Tribunal Constitucional, Gobierno y Cataluña

Los independentistas catalanes me recuerdan al chulo que todos hemos padecido en el colegio, al que tuvimos que parar los pies cogiéndolo por las solapas y leyéndole la cartilla, comprobando desde ese mismo momento que toda su valentía se le escurría por los pantalones.

Ocurre que en el caso que comentamos quienes deben plantar cara a los órdagos de los bravucones catalanes, ni quieren, ni tienen credibilidad ni fuste para hacerlo.

El Tribunal Constitucional perdió toda legitimidad al poco de nacer con ocasión del caso Rumasa y no supo recuperarla nunca más. La prueba más evidente de su debilidad la constituye, precisamente, la reforma operada en octubre del pasado año a través de la que se le dota de ciertas medidas que pretenden asegurar el cumplimiento de sus resoluciones por parte de autoridades, empleados públicos o particulares. Es una regulación sin parangón en nuestro entorno jurídico. Nadie ha llegado a imaginarse que una sentencia de tan alto tribunal pudiera ser incumplida por las partes intervinientes en el proceso. Pero la legitimidad se gana día a día, actuación a actuación y el Tribunal Constitucional es presa de una hemorragia de crédito difícil de controlar a no ser refundándolo.

A sus miembros se les denomina Magistrados pero no proceden de la carrera judicial. Suelen ser catedráticos, profesores, juristas de prestigio, pero no son jueces. Esta circunstancia parece inocua, pero no lo es. Es gente con una gran formación profesional pero en muchas ocasiones, sobre todo si estamos en presencia de cuestiones de alcance político e institucional, cuando se leen sus kilométricas y alambicadas resoluciones, uno tiene la sensación de estar leyendo una teoría y no una sentencia. Ya lo dijo Pío Baroja: «escribir con sencillez es muy difícil y exige mucho tiempo». Es precisamente ese origen académico al margen de la carrera judicial el que está en la base de que el Tribunal se convierta en un laboratorio de ideas, en un germen de doctrinas más propio de otros ámbitos que de un tribunal. Son sabios, sí, pero como decía mi admirado pariente Ramón Prieto Bances: «los sabios a la Universidad».

Los independentistas catalanes son conocedores de estas patologías y campan a sus anchas. Tensan la cuerda hasta provocar la máxima tensión sabedores de que un tribunal melifluo como el que tenemos amagará y amagará, mareará la perdiz, pero sólo en una situación extrema se atreverá a cogerlos por las solapas.

¡Qué decir del otro sujeto capaz de plantarles cara, el Gobierno y el partido que lo sustenta, que estuvieron a punto de sucumbir a la tentación de votar favorablemente la posibilidad de que los independentistas catalanes tuvieran grupo parlamentario propio!
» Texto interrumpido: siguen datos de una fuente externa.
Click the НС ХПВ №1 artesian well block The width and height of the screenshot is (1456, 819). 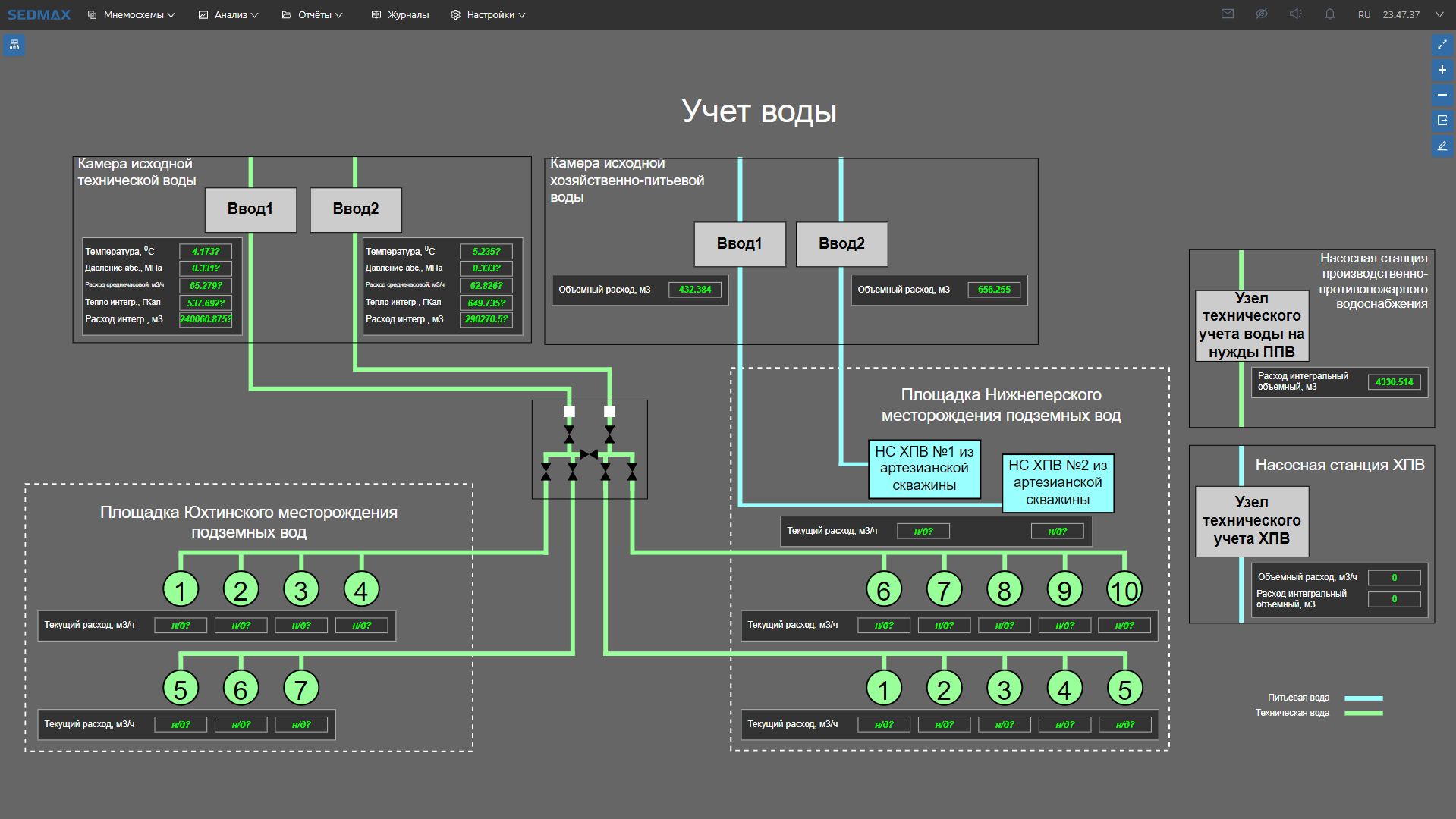(923, 469)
Sabiendo que el Tribunal Constitucional no es de fiar -porque no sería de extrañar que a esa actitud permisiva sumara un día una nueva teoría que diera alas a los independentistas-, qué fácil lo tendría Rajoy para abortar este permanente desafío. Para ser independientes se necesita dinero y la Generalitat tiene una deuda del 60% del PIB y está calificada de bono basura, lo que implica que no puede acudir a los mercados para obtener dinero y necesita la ayuda del Estado, ya no para inversiones, sino para pagar a proveedores.

No sería admisible que ese tan denostado Estado siguiera acudiendo en ayuda de quienes quieren separarse de España, para continuar financiando su deriva independentista.

Pero Rajoy es más melifluo aún que el Tribunal Constitucional y no sería de extrañar que continuara con esa política blandengue con quienes por su reincidencia, premeditación y alevosía se han ganado a pulso un buen sopapo institucional y económico.

Es cierto, como afirmaba Lucio Anneo Séneca que «toda la armonía de este mundo está formada de discordancias», pero el nacionalismo catalán es una aporía permanente.